和宏も渚とは仲が良いし、話し相手がいる方が待ってる身としても良いだろうとは思いはする。
思いはするのだけれど・・・感情は納得できない。
「和宏は俺を待っててくれてんだよ。お前は出しゃばってくんな」
「あら、別に相田くんは嫌がってないわよ。あんたが来るまで、楽しく二人でお話してたくらいだし」
相変わらず口が達者だ。渚に勝てた試しはないから、このままだと言いくるめられるのがオチだ。
それを渚も分かっているのだろう、余裕のある態度でこっちを見てくる。
あーこんちくしょう、ほんっと腹が立つ!
「あ、あの柘植?落ち着いて。
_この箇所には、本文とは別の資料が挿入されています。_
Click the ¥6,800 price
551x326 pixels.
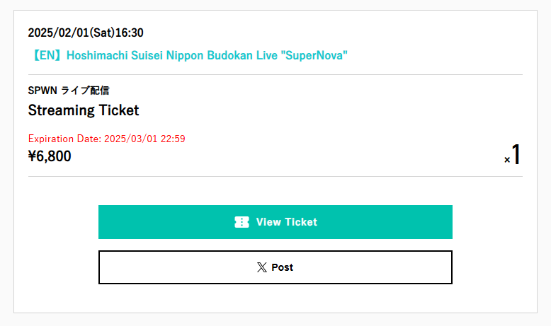(50, 156)
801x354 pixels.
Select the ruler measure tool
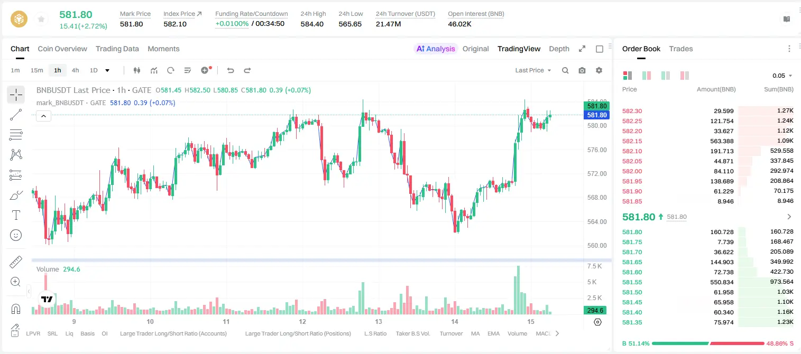click(16, 262)
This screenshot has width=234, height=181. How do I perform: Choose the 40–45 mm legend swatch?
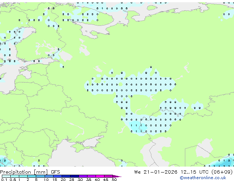[100, 176]
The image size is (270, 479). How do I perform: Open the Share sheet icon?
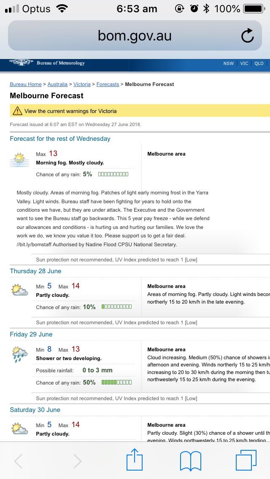[134, 460]
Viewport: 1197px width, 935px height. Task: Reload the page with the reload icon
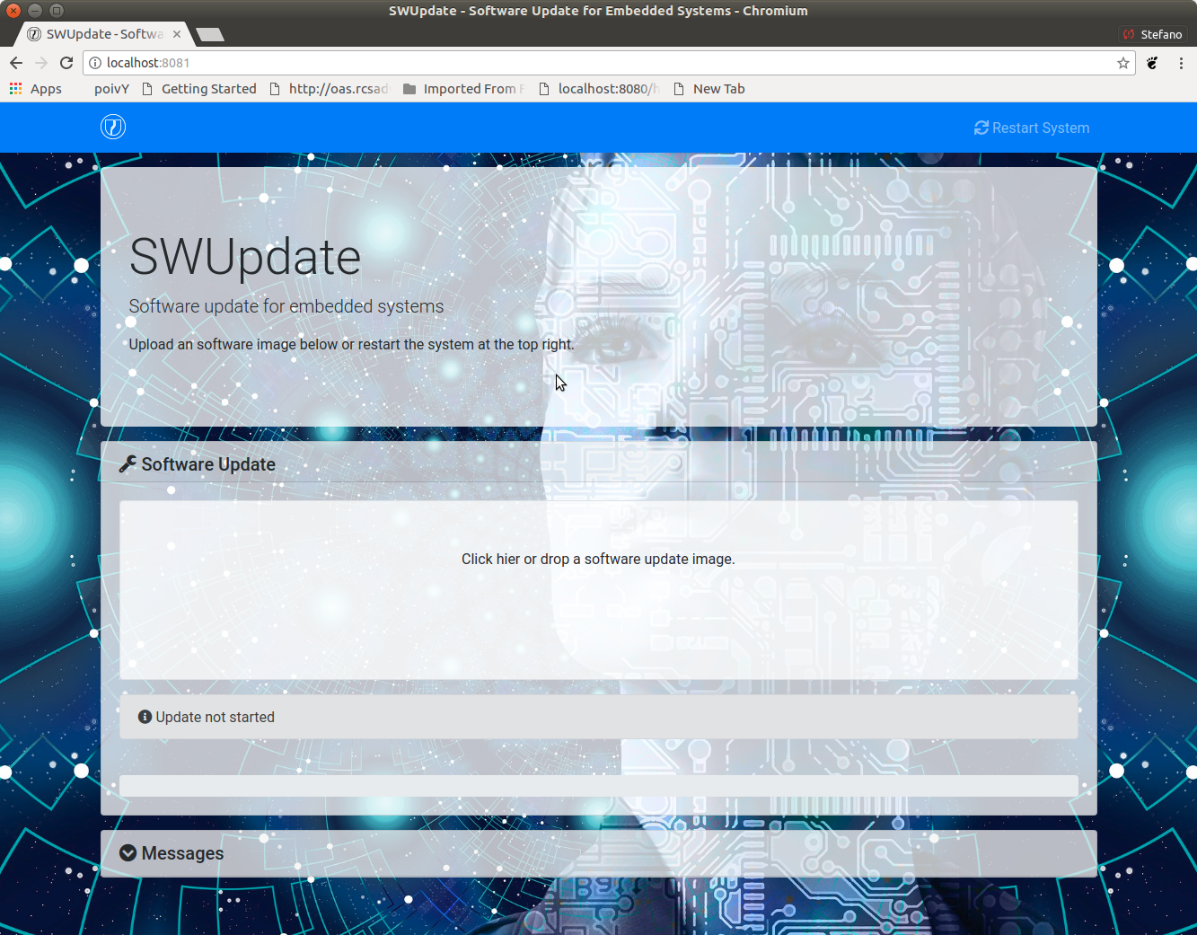click(x=66, y=63)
ね?」
「そうそう、嫉妬は醜いだけよ。ねえ相田くん、こんな見苦しい男はやめて、私と付き合わない?」
「和宏は渡すかっ!」
「うっさいわね。私は相田くんに言ってるの」
シッシッと片手であしらわれて、キーっとばかりに地団太を踏む。
そんな俺を抑えながら、和宏は「えっと、ごめんね」と渚に向き合って言う。

「大塚さんのことは好きだけど、柘植は特別なんだ」

・・・・・・和宏、何て嬉しいことを。ちょっと前半部分は余分だけど。
「それは残念。じゃあ飽きたら私に一番に言ってね」
照れくさそうにしながらもハッキリと言う和宏に、フラれた渚もどこか満足気に笑って応える。
一瞬、二人だけの独特の空気みたいのが流れたが、そんなこと俺にはどうでも良くて。
「和宏ーっ」
「うわっ柘植、ちょっと待って・・・っ」
和宏の言葉に有頂天になった俺は、制止の声も聞かずに和宏を思いっきり抱きしめる。
もう渚なんてどうでも良い。
ってか、相変わらず慌てる和宏も可愛いなぁー、もう。
「あーあ、お熱いことで。先に帰るわ。じゃあね、相田くん」
「あ、うん、ありがと」
今度は俺の方がシッシッと手を振ってやる。
これで、ようやく和宏との二人きりの時間だ。
最近は渚のせいで、二人になれるのは帰り道くらいなもんだ。
「・・・何かいつも悪いよね」
「何が?」
「大塚さん。いつも一緒に時間つぶしてくれるのに、先に帰っちゃうでしょ?」
言われてみれば、いつも渚は自然に先に帰っている。
ここまで待ったのだから、一緒に帰ったって別におかしくなんかないのに。
しかも、あいつの家は俺と同じ駅で降りたところにあるというのに。
・・・そっか、何だかんだ言って、気を遣ってくれてたわけか。
「今度何かお礼しようね」
そう言って微笑む和宏に、妙に素直に「そうだな」と応えた。
もはや腐れ縁に近い友人に、少しだけ感謝の気持ちを込めて。



「で、何でお前またいるんだよっ!?」
「あんたが遅いからいけないんでしょう?相田くん、こんなバカ放っておいて先に帰ろうかー」
「だーっ、それだけは許さねぇからな!!」

ちょっぴり感謝した翌日の放課後。
相変わらず飄々とした態度の渚と、ちょっと困った様子の和宏。
そして、絶叫する俺。
最終下校時間の近い教室は、いつもこんな感じだ。

・・・・・・お礼なんてするのは、やっぱりよそう。絶対に図に乗るからなっ!








06.11.11




   彼らの日常は、渚ちゃんがセットなイメージ。何気に良い関係だと思うのですが、どうでしょう?
   柘植は顔は男前ですが、性格はへたれです。分かりやすいほどの「和宏バカ」(笑)
   渚ちゃんは和宏が大のお気に入りですが、柘植をからかうことも楽しんでます。